The easiest way is to hook up the Tivo drive to the computer and if you use windows, use WinMFS. You would need to copy the drive, make backups, restore to the new drive. The Tivo will not format or install the drive on its own.

Using WinMFS, you can make a truncated backup copy which is the Tivo software and not recordings.

MFSlive.org has the programs to copy. With exception to WinMFS, the other programs will require you to make a CD to boot from and use linux commands.


----------



## steve614 (May 1, 2006)

If you're going to go to the trouble of doing an upgrade for a TivoHD, I would suggest using JMFS with a 2TB drive.
So simple, even *I* could do it!


----------



## unitron (Apr 28, 2006)

pdxpa said:


> I'm looking to upgrade my Tivo HD from a 160gb HD to a 500 or 1000gb.
> 
> 1) All the posts I've found on best drives to use are a few years old, any advice on what drive works best?
> 
> ...


Some HD owners have reported problems using recent model Seagates.
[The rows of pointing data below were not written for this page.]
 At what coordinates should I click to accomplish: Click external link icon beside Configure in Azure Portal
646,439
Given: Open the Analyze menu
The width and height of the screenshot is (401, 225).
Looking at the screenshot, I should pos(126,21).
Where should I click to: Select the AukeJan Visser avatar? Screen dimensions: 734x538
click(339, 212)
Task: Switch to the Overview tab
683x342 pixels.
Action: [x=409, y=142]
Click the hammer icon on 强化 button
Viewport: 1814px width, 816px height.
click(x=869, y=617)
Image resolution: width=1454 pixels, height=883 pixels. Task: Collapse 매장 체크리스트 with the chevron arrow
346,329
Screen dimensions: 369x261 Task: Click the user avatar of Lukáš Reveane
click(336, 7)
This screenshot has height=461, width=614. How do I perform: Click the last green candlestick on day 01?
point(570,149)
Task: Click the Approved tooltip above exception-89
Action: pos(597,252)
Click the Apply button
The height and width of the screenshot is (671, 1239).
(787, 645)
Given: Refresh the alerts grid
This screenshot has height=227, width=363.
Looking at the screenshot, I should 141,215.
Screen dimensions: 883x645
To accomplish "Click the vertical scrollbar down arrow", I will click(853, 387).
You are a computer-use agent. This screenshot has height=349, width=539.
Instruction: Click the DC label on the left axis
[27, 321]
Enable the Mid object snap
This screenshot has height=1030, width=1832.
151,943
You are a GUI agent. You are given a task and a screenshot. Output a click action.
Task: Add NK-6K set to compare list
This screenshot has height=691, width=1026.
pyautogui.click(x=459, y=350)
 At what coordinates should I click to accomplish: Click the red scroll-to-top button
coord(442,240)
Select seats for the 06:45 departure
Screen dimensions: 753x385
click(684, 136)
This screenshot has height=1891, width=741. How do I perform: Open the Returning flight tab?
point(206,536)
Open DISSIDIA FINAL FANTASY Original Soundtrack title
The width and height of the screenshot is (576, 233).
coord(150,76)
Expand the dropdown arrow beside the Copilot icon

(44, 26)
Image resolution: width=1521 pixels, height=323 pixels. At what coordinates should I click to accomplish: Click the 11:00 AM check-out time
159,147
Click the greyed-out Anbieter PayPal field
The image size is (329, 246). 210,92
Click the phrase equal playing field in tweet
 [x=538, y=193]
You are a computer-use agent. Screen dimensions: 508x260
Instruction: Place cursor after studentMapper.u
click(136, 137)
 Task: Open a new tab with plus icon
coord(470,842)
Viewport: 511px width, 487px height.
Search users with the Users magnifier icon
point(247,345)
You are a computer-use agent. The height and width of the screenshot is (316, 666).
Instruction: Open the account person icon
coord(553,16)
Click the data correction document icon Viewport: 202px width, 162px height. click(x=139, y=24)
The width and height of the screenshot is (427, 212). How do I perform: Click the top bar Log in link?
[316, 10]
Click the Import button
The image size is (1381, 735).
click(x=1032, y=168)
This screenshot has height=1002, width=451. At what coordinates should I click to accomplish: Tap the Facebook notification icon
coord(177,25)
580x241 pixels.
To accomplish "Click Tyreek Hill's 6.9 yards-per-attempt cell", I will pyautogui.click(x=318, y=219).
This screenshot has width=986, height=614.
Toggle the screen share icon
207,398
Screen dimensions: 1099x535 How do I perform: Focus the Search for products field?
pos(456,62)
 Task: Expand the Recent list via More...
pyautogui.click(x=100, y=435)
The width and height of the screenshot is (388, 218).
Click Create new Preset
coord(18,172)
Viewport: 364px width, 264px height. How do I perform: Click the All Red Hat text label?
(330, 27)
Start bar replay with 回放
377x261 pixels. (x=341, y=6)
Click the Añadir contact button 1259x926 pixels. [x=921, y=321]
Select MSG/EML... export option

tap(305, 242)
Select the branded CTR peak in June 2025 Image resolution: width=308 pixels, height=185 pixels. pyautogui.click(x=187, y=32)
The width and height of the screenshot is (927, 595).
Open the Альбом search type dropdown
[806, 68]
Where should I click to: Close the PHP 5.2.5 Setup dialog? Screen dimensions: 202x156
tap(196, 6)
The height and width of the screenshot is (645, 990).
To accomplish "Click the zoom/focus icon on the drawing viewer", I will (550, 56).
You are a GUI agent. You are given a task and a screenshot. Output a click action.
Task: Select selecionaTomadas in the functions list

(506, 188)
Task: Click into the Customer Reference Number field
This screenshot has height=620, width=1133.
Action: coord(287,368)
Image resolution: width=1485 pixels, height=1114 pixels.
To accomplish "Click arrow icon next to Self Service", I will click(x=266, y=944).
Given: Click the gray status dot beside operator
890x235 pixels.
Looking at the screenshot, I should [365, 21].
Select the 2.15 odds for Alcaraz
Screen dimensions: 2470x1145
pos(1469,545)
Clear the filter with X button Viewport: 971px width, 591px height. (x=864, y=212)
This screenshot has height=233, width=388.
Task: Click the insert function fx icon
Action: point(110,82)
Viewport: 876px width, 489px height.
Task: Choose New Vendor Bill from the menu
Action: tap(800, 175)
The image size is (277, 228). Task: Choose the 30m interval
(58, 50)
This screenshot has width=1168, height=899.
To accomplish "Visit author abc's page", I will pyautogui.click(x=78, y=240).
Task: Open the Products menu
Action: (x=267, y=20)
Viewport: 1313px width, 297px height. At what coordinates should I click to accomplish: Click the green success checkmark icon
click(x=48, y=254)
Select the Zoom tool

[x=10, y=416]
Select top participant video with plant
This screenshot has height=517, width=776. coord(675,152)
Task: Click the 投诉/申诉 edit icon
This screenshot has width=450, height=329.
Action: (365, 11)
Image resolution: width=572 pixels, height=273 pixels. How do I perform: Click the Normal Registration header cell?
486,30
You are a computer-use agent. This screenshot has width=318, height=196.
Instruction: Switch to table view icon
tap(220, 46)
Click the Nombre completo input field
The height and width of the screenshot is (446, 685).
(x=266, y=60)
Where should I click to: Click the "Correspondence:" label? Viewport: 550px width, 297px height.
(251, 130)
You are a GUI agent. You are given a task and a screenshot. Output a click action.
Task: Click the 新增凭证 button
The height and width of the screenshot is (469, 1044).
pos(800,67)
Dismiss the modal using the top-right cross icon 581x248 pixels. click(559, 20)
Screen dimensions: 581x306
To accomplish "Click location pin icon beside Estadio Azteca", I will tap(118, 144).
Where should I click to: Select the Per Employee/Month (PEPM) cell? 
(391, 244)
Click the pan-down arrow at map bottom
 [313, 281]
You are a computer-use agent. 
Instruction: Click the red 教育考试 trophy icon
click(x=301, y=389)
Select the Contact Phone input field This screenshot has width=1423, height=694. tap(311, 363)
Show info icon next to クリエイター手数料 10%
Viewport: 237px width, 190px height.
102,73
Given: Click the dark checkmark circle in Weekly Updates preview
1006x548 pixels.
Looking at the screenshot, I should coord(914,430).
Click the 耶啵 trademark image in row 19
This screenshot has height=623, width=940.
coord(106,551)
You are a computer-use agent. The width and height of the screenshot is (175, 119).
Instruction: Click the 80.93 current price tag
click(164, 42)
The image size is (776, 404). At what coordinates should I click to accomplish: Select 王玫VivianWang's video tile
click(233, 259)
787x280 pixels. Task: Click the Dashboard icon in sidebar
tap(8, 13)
I tried a 2TB Seagate in an HD and had trouble but that might have been because I didn't do the upgrade completely correctly, so I can't state for an absolute fact that the drive was at fault.

I have a WD20EADS in there now and it's working fine. Others have reported success with the WD20EARS. I suspect the WD20EACS would also work just fine.

All should have Intellipark disabled with the wdidle3 utility first, however.

If you only want to go with a 1TB drive, then perhaps the WD10EACS, EADS, or EARS.

If you go with a 1TB, you can use WinMFS to copy and expand and set the swap partition size at 1000MB, and it will not leave any unused space at the end of the drive to become an Apple Free partition.

This will "future-proof" you to a degree. When drive prices come down you can use jmfs to copy that 1TB to a 2TB and add a 16th MFS media partition.


----------